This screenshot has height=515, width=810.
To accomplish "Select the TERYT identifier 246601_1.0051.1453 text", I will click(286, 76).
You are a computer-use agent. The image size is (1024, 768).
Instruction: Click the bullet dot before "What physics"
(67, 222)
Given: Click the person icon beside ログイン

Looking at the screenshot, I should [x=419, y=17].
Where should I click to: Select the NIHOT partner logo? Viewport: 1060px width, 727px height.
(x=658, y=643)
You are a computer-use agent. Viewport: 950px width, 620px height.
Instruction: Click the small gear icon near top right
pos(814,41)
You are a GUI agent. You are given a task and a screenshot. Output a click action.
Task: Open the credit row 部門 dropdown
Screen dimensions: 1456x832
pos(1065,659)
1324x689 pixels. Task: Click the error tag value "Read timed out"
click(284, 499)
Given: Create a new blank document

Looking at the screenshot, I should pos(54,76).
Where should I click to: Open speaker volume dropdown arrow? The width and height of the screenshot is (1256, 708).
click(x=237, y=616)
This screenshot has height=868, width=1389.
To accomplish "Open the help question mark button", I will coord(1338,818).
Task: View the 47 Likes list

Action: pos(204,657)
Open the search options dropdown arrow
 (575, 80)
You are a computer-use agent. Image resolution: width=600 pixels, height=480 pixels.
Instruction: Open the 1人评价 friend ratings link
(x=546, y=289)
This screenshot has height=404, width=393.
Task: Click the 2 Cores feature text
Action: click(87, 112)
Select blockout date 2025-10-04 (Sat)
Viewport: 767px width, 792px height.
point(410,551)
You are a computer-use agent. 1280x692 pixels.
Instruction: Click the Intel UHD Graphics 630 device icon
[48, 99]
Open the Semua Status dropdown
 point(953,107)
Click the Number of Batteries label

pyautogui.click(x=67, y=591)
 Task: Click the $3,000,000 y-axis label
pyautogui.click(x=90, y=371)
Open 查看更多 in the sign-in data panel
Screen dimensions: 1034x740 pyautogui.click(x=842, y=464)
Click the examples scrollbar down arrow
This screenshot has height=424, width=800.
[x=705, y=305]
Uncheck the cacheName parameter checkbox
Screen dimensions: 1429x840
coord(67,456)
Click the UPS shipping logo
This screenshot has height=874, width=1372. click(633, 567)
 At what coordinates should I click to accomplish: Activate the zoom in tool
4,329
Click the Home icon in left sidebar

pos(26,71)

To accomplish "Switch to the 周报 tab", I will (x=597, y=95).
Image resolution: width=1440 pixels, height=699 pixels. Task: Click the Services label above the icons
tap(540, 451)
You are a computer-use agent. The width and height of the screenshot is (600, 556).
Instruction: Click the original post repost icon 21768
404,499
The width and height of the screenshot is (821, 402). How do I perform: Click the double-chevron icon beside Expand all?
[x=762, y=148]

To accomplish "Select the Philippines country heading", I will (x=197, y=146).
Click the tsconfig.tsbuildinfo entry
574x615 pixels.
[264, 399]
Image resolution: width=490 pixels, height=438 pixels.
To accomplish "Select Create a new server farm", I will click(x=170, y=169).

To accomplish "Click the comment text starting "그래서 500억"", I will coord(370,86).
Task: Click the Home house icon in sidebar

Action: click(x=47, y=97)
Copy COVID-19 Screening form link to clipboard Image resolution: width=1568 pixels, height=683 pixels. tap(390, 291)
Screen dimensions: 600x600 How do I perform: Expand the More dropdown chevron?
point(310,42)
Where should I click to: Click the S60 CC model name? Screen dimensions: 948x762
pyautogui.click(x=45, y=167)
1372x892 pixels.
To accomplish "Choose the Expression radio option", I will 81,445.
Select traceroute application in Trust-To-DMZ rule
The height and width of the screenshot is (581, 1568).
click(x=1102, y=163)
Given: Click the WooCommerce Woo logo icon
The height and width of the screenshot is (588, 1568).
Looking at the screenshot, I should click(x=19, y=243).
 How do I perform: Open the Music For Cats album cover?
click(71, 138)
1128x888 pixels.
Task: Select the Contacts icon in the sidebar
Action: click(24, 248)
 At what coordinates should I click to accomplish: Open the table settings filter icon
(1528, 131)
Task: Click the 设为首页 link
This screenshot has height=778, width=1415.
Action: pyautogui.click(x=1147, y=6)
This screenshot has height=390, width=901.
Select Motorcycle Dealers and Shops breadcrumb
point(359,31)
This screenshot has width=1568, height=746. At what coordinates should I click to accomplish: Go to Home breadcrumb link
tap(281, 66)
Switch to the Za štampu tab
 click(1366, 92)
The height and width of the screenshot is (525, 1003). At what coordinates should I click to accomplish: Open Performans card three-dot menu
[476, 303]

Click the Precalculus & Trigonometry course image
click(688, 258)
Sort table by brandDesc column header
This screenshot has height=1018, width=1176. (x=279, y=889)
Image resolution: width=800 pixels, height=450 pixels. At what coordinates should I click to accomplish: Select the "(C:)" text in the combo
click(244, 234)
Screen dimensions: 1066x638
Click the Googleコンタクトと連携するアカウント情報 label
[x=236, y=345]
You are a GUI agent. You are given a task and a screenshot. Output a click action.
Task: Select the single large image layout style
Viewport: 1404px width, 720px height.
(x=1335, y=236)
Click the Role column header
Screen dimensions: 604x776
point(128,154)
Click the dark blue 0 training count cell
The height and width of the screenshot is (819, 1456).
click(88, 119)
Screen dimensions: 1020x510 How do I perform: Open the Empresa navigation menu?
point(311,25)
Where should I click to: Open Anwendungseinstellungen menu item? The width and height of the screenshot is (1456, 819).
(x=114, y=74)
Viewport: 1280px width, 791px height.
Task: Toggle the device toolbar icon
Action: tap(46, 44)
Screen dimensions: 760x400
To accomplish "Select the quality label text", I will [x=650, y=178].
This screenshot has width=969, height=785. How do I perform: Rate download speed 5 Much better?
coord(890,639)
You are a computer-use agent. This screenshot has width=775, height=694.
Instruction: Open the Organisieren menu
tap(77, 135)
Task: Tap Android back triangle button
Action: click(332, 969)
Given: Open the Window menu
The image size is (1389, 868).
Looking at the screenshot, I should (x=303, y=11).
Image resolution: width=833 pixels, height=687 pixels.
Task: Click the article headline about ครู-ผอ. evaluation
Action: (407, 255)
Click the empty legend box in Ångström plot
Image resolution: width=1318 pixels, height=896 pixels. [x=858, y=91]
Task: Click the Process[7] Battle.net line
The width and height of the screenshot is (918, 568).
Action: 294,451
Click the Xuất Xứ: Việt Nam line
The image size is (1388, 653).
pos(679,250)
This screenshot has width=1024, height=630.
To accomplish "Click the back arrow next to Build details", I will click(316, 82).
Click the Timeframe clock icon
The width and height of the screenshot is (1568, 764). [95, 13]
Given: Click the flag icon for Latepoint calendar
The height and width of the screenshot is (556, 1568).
|---|
* [PROBLEM DETAILS]
Can you quote all of the records above word for word, keeping each line as it appears?

* [EXERCISE ANSWER]
This screenshot has height=515, width=810.
To accomplish "Select the TERYT identifier 246601_1.0051.1453 text", I will click(286, 76).
You are a computer-use agent. The image size is (1024, 768).
Instruction: Click the bullet dot before "What physics"
(67, 222)
Given: Click the person icon beside ログイン

Looking at the screenshot, I should [x=419, y=17].
Where should I click to: Select the NIHOT partner logo? Viewport: 1060px width, 727px height.
(x=658, y=643)
You are a computer-use agent. Viewport: 950px width, 620px height.
Instruction: Click the small gear icon near top right
pos(814,41)
You are a GUI agent. You are given a task and a screenshot. Output a click action.
Task: Open the credit row 部門 dropdown
Screen dimensions: 1456x832
pos(1065,659)
1324x689 pixels. Task: Click the error tag value "Read timed out"
click(284, 499)
Given: Create a new blank document

Looking at the screenshot, I should pos(54,76).
Where should I click to: Open speaker volume dropdown arrow? The width and height of the screenshot is (1256, 708).
click(x=237, y=616)
This screenshot has height=868, width=1389.
To accomplish "Open the help question mark button", I will coord(1338,818).
Task: View the 47 Likes list

Action: pos(204,657)
Open the search options dropdown arrow
 (575, 80)
You are a computer-use agent. Image resolution: width=600 pixels, height=480 pixels.
Instruction: Open the 1人评价 friend ratings link
(x=546, y=289)
This screenshot has height=404, width=393.
Task: Click the 2 Cores feature text
Action: click(87, 112)
Select blockout date 2025-10-04 (Sat)
Viewport: 767px width, 792px height.
point(410,551)
You are a computer-use agent. 1280x692 pixels.
Instruction: Click the Intel UHD Graphics 630 device icon
[48, 99]
Open the Semua Status dropdown
 point(953,107)
Click the Number of Batteries label

pyautogui.click(x=67, y=591)
 Task: Click the $3,000,000 y-axis label
pyautogui.click(x=90, y=371)
Open 查看更多 in the sign-in data panel
Screen dimensions: 1034x740 pyautogui.click(x=842, y=464)
Click the examples scrollbar down arrow
This screenshot has height=424, width=800.
[x=705, y=305]
Uncheck the cacheName parameter checkbox
Screen dimensions: 1429x840
coord(67,456)
Click the UPS shipping logo
This screenshot has height=874, width=1372. click(633, 567)
 At what coordinates should I click to accomplish: Activate the zoom in tool
4,329
Click the Home icon in left sidebar

pos(26,71)

To accomplish "Switch to the 周报 tab", I will (x=597, y=95).
Image resolution: width=1440 pixels, height=699 pixels. Task: Click the Services label above the icons
tap(540, 451)
You are a computer-use agent. The width and height of the screenshot is (600, 556).
Instruction: Click the original post repost icon 21768
404,499
The width and height of the screenshot is (821, 402). How do I perform: Click the double-chevron icon beside Expand all?
[x=762, y=148]

To accomplish "Select the Philippines country heading", I will (x=197, y=146).
Click the tsconfig.tsbuildinfo entry
574x615 pixels.
[264, 399]
Image resolution: width=490 pixels, height=438 pixels.
To accomplish "Select Create a new server farm", I will click(x=170, y=169).

To accomplish "Click the comment text starting "그래서 500억"", I will coord(370,86).
Task: Click the Home house icon in sidebar

Action: click(x=47, y=97)
Copy COVID-19 Screening form link to clipboard Image resolution: width=1568 pixels, height=683 pixels. tap(390, 291)
Screen dimensions: 600x600 How do I perform: Expand the More dropdown chevron?
point(310,42)
Where should I click to: Click the S60 CC model name? Screen dimensions: 948x762
pyautogui.click(x=45, y=167)
1372x892 pixels.
To accomplish "Choose the Expression radio option", I will 81,445.
Select traceroute application in Trust-To-DMZ rule
The height and width of the screenshot is (581, 1568).
click(x=1102, y=163)
Given: Click the WooCommerce Woo logo icon
The height and width of the screenshot is (588, 1568).
Looking at the screenshot, I should click(x=19, y=243).
 How do I perform: Open the Music For Cats album cover?
click(71, 138)
1128x888 pixels.
Task: Select the Contacts icon in the sidebar
Action: click(24, 248)
 At what coordinates should I click to accomplish: Open the table settings filter icon
(1528, 131)
Task: Click the 设为首页 link
This screenshot has height=778, width=1415.
Action: pyautogui.click(x=1147, y=6)
This screenshot has height=390, width=901.
Select Motorcycle Dealers and Shops breadcrumb
point(359,31)
This screenshot has width=1568, height=746. At what coordinates should I click to accomplish: Go to Home breadcrumb link
tap(281, 66)
Switch to the Za štampu tab
 click(1366, 92)
The height and width of the screenshot is (525, 1003). At what coordinates should I click to accomplish: Open Performans card three-dot menu
[476, 303]

Click the Precalculus & Trigonometry course image
click(688, 258)
Sort table by brandDesc column header
This screenshot has height=1018, width=1176. (x=279, y=889)
Image resolution: width=800 pixels, height=450 pixels. At what coordinates should I click to accomplish: Select the "(C:)" text in the combo
click(244, 234)
Screen dimensions: 1066x638
Click the Googleコンタクトと連携するアカウント情報 label
[x=236, y=345]
You are a GUI agent. You are given a task and a screenshot. Output a click action.
Task: Select the single large image layout style
Viewport: 1404px width, 720px height.
(x=1335, y=236)
Click the Role column header
Screen dimensions: 604x776
point(128,154)
Click the dark blue 0 training count cell
The height and width of the screenshot is (819, 1456).
click(88, 119)
Screen dimensions: 1020x510 How do I perform: Open the Empresa navigation menu?
point(311,25)
Where should I click to: Open Anwendungseinstellungen menu item? The width and height of the screenshot is (1456, 819).
(x=114, y=74)
Viewport: 1280px width, 791px height.
Task: Toggle the device toolbar icon
Action: tap(46, 44)
Screen dimensions: 760x400
To accomplish "Select the quality label text", I will [x=650, y=178].
This screenshot has width=969, height=785. How do I perform: Rate download speed 5 Much better?
coord(890,639)
You are a computer-use agent. This screenshot has width=775, height=694.
Instruction: Open the Organisieren menu
tap(77, 135)
Task: Tap Android back triangle button
Action: click(332, 969)
Given: Open the Window menu
The image size is (1389, 868).
Looking at the screenshot, I should (x=303, y=11).
Image resolution: width=833 pixels, height=687 pixels.
Task: Click the article headline about ครู-ผอ. evaluation
Action: (407, 255)
Click the empty legend box in Ångström plot
Image resolution: width=1318 pixels, height=896 pixels. [x=858, y=91]
Task: Click the Process[7] Battle.net line
The width and height of the screenshot is (918, 568).
Action: 294,451
Click the Xuất Xứ: Việt Nam line
The image size is (1388, 653).
pos(679,250)
This screenshot has width=1024, height=630.
To accomplish "Click the back arrow next to Build details", I will click(316, 82).
Click the Timeframe clock icon
The width and height of the screenshot is (1568, 764). [95, 13]
Given: Click the flag icon for Latepoint calendar
The height and width of the screenshot is (556, 1568).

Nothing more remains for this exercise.